Set forth below is the text of a comment that I recently posted to the discussion thread for another blog entry at this site:
“scores of other critically important investment-related topics.”
And what would these “scores” of topics be?
This is an intelligent question.
It’s every single issue, Anonymous. The question of whether or not the market is efficient is fundamental. Everything else follows from that. If the market is efficient, then Buy-and-Hold is the ideal strategy, I certainly do not say different. But if valuations affect long-term returns, then it is emotion that drives stock price changes and Buy-and-Hold gets every single question it has ever addressed wrong. I don’t say intentionally. I believe that the Buy-and-Holders once sincerely believed that the market is efficient (and indeed I believe that millions sincerely believe this to this day). But if it is true that valuations affect long-term returns (I believe this strongly and there is 36 years of peer-reviewed research supporting me re this one), then there is zero chance that Buy-and-Hold could get even a single question right.

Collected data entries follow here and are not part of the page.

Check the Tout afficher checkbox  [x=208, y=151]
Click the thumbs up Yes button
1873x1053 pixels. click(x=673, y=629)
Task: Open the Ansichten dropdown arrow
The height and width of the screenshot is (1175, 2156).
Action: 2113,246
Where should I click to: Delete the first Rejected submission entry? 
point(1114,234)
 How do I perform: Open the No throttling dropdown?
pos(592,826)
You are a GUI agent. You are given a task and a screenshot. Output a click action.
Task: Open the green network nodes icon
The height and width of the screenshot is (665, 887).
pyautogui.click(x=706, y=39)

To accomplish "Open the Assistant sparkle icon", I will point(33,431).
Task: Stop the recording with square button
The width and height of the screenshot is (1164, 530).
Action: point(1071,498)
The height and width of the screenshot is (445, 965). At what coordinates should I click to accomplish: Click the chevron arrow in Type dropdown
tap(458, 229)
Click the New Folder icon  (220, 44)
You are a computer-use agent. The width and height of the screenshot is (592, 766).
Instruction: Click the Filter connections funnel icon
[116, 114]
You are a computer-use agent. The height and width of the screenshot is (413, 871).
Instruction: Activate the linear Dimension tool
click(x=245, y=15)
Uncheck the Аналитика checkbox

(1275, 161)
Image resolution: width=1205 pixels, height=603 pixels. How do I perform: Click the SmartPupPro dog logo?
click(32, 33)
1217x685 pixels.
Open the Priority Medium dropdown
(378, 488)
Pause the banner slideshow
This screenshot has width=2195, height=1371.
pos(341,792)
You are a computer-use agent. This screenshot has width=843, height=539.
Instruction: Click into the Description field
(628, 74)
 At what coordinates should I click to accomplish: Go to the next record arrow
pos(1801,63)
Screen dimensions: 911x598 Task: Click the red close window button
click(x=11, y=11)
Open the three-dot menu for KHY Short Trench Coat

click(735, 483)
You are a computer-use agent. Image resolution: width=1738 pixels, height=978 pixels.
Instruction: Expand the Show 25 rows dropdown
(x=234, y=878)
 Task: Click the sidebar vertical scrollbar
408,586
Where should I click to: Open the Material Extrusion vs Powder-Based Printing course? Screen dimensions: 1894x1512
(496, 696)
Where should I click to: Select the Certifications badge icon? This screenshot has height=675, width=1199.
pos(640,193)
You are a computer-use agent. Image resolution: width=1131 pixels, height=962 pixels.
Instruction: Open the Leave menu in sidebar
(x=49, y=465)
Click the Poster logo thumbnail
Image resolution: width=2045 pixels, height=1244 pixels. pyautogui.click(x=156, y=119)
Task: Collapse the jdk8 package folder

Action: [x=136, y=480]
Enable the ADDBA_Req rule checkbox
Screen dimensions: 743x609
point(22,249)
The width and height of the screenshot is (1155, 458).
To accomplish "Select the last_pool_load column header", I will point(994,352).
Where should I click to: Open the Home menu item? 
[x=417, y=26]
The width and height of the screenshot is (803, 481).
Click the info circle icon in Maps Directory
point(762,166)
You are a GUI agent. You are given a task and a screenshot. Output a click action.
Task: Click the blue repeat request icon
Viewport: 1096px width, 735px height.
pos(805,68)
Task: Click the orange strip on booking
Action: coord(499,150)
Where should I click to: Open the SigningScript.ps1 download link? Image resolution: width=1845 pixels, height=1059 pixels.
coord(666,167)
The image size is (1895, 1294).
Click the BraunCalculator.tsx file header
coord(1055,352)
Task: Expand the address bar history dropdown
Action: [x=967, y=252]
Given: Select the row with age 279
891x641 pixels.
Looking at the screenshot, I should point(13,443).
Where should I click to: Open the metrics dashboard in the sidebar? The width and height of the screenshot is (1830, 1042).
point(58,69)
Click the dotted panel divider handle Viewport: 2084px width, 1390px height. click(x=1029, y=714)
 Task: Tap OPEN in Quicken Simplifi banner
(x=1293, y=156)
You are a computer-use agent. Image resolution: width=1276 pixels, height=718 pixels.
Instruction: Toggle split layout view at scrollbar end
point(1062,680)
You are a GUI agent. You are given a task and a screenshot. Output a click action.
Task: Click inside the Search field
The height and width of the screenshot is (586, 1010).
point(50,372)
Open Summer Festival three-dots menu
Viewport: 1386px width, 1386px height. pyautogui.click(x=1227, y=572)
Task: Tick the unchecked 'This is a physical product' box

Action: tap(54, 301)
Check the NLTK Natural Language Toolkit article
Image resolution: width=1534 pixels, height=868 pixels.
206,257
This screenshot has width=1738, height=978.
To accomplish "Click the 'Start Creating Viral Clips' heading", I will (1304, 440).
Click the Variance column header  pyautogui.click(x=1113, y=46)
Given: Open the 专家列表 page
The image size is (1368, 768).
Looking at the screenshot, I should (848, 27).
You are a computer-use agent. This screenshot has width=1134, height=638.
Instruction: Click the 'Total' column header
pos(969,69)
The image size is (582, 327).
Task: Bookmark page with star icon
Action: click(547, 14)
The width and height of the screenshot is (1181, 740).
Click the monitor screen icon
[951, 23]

Everything that Buy-and-Hold says about risk management is wrong if it is true that valuations affect long-term returns. Everything that Buy-and-Hold says about retirement planning is wrong if it is true that valuations affect long-term returns. Everything that Buy-and-Hold says about asset allocation is wrong if it is true that valuations affect long-term returns.
If you get your starting premise wrong, you get everything wrong. I have often made the comparison to race relations. When people look at the fact that, in the 1950s, black people could not drink from the same water fountains as white people, they think it seems crazy. How could any person with a brain ever believe that that made sense? To understand what happened, you have to go back in history to when black people were slaves. They were not thought of as full humans. That’s how you come up with a rule that they cannot drink from the same water fountains as white people. Then you do away with the slavery thing, which is good. But if you don’t think through all the implications of the mistake that caused all the problems, you are still left with the crazy idea that blacks cannot drink out of the same water fountains as whites.
Fundamental mistakes have tremendous staying power because they don’t cause one thing to go wrong, they cause countless things to go wrong. And the more devastating a mistake is, the greater the reluctance is to admitting the mistake. In the investing case, we have thousands and thousands of wealthy and powerful people whose entire careers are rooted in the mistaken belief that the market is efficient. They do not want to admit their mistake. They do not, do not, do not. And they possess the power to destroy the career of anyone who dares to “cross” them by doing honest, research-based work in this field.
That’s why we are all living through an economic crisis today. Every single one of us is affected by the mistake. We all retire much later than we would if we had access to honest, research-based investing advice. And we all take on far more risk than we would need to take on if we all had access to honest research-based investing advice. But who is going to work up the courage to stand up to these Wall Street Con Men? They are powerful people. They don’t like to be crossed. They are used to getting their way. They have a lot of money at stake. They are worried that they will be going to prison for a long time if millions of middle-class investors learn how they have been lied to about what the peer-reviewed research in this field says. It’s a big mess, my friend.
This is why I say that we should all bend over backwards to show as much human charity as we can within the limits of the law to our Buy-and-Hold friends and to our Wall Street Con Men friends and to our Goon friends. They wouldn’t have gone down this road if they had known when they were starting out what we all learned when Shiller published his “revolutionary” (his word) 1981 research findings. Why not cut them all a generous piece of slack and thereby put our economic system and our political system on a much firmer footing? That benefits all of us, no? So I don’t see any downside.
But of course we do need to open every site on the internet to honest posting re the last 36 years of peer-reviewed research. If we don’t do that, we see a Second Great Depression and there are no charitable words that are going to help our Wall Street Con Men friends at that point. The time for teaching millions of people what the last 36 years of peer-reviewed research says is now and, to do that in the age of the internet, we need to open every site on the internet to honest posting. I mean, come on.
The mistake that the Buy-and-Holders made affects every single question relating to investing. Buy-and-Hold is a numbers-based approach. The last 36 years of peer-reviewed research shows that the number that matters most (not by a little bit but by a very big bit) is the valuations number. Calculate numbers without taking into consideration the most important number of all (by a long shot) and all of your calculations are going to be in error. Huh? How does that help anybody?
The Buy-and-Holders should want to get the numbers right. That means that they should be in favor of opening every investing site on the internet to honest posting on safe withdrawal rates and scores of other critically important investment-related topics.
I hope that helps a small bit, my old friend.